Il WWF annuncia un altro disastro ambientale, che noia planetaria
22 Ottobre 2010
Il 13 ottobre è stato pubblicato il “Living Planet Report 2010”, lo studio del Wwf sullo stato della natura. Udite, udite: siamo arrivati a quota 3, anzi per la verità, nel 2030, serviranno 2,8 pianeti per soddisfare la vertiginosa voglia di consumo dell’umanità civilizzata. Il calcolo si fonda sul concetto di impronta ecologica, ovvero si prendono i consumi medi di una determinata popolazione e ad essi si associa una ipotetica quantità di terreno necessario per produrli, da cui il concetto di impronta ecologica. E’ l’indicatore utilizzato per quantificare le teorie ambientaliste.

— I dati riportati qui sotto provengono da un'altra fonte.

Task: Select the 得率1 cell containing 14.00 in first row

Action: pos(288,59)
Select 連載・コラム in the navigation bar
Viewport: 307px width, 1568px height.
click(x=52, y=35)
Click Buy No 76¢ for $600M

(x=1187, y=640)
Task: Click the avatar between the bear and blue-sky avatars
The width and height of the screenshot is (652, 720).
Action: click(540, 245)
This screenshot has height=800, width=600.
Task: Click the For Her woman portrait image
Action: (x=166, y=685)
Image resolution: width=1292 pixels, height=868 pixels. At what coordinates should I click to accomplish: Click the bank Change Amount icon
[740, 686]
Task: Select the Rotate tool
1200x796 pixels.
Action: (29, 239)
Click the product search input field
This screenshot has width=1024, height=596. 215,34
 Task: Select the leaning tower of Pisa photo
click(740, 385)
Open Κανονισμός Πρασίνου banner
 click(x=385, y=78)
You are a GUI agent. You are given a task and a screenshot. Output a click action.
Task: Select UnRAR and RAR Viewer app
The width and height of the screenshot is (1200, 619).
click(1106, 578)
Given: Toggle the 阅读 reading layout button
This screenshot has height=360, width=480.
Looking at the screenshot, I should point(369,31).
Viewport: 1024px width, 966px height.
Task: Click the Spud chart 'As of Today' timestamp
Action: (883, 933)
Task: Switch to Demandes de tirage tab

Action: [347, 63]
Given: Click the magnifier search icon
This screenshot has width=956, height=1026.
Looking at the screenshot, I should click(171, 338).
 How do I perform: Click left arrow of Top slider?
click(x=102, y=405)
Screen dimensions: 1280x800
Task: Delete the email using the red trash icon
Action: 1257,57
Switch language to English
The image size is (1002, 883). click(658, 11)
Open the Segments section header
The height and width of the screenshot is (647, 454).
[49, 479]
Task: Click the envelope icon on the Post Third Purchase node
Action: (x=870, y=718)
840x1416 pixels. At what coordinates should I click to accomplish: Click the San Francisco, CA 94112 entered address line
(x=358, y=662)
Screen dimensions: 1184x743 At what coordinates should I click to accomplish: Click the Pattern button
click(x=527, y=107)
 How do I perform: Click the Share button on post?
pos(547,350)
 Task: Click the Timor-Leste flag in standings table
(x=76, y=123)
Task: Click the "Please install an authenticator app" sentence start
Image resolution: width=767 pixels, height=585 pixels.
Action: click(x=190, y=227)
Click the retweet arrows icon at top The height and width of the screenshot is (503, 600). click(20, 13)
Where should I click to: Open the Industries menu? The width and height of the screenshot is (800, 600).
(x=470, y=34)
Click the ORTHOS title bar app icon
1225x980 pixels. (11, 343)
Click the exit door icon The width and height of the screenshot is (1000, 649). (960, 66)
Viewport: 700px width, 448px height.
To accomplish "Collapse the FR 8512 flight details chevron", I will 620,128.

L’idea non è cattiva, ma ha dei limiti enormi dal punto della imputazione dei dati. In pratica l’indice fotografa il consumo di oggi e lo proietta nel domani senza tenere conto di alcuni fattori come il miglioramento tecnologico nel corso del tempo, o il fatto che il modello dei paesi in via di sviluppo non è certo possa portare a una società di tipo consumista. Più imbarazzante è la teoria che sostiene l’impronta ecologica. In poche parole l’uomo e le risorse che utilizza avrebbero due modi di crescere differenti: l’uomo si svilupperebbe esponenzialmente (oggi siamo in due, dopodomani siamo in sedici), le risorse quasi linearmente (oggi c’è una mela, dopodomani due).
E’ la teoria di Malthus che, nonostante sia ancora applicata all’uomo, ha validità solo per i batteri. E’ una semplificazione brutale della realtà che viene utilizza per dimostrare l’insostenibilità del modello di sviluppo dell’occidente. Il concetto stesso di risorsa non è definibile come qualcosa di “altro” rispetto all’uomo: è in relazione all’utilizzo. Il petrolio prima dell’ottocento non era una risorsa (idem il carbone). Il passaggio dall’agricoltura estensiva ad intensiva ha più che moltiplicato la disponibilità di cibo. Nel Medioevo conoscevano la radioattività, ma non sapevano che farsene. Cioè ogni qualvolta si è creata una necessità l’andamento delle risorse è cresciuto tanto da creare una vera e propria discontinuità. A questi esempi, si può obbiettare che non esiste la certezza che l’uomo possa ancora trovare delle soluzioni.
In linea teorica è vero, ma allora ragioniamo sui numeri. Ad esempio è facile calcolare che tutte le persone del mondo (circa 6 miliardi) potrebbe vivere in comode villette mono familiari con un piccolo giardino nello stato del Texas (circa 600mila km quadrati). E tutto il resto delle terre emerse? Sono circa 150 milioni di Km quadrati, tutti a riserva naturale?
I conti non tornano, ma i report delle associazioni ambientaliste sono periodici e noiosi, dicono tutti la stessa cosa, come le vecchie storie delle nonne: sempre uguali. Voltaire diceva che per screditare l’avversario bisogna continuamente parlarne male, anche mentendo, qualcosa prima o poi rimarrà nella testa della gente. Hanno ripetuto, e continuano ripetere la stessa filastrocca, e oggi sembra quasi che sia vera.
Fortuna nostra che le bugie hanno le gambe corte e molti cavalli da battaglia degli ambientalisti stanno diventando in realtà dei vecchi ronzini, non riescono più a spingere alla rivolta in nome dell’ambiente, anzi ormai stanno portando acqua al mulino degli scettici, che stanno lì sul bordo del fiume in attesa del ferale passaggio di un ambientalismo vecchio, ideologico e terribilmente noioso, come le filastrocche della nonna.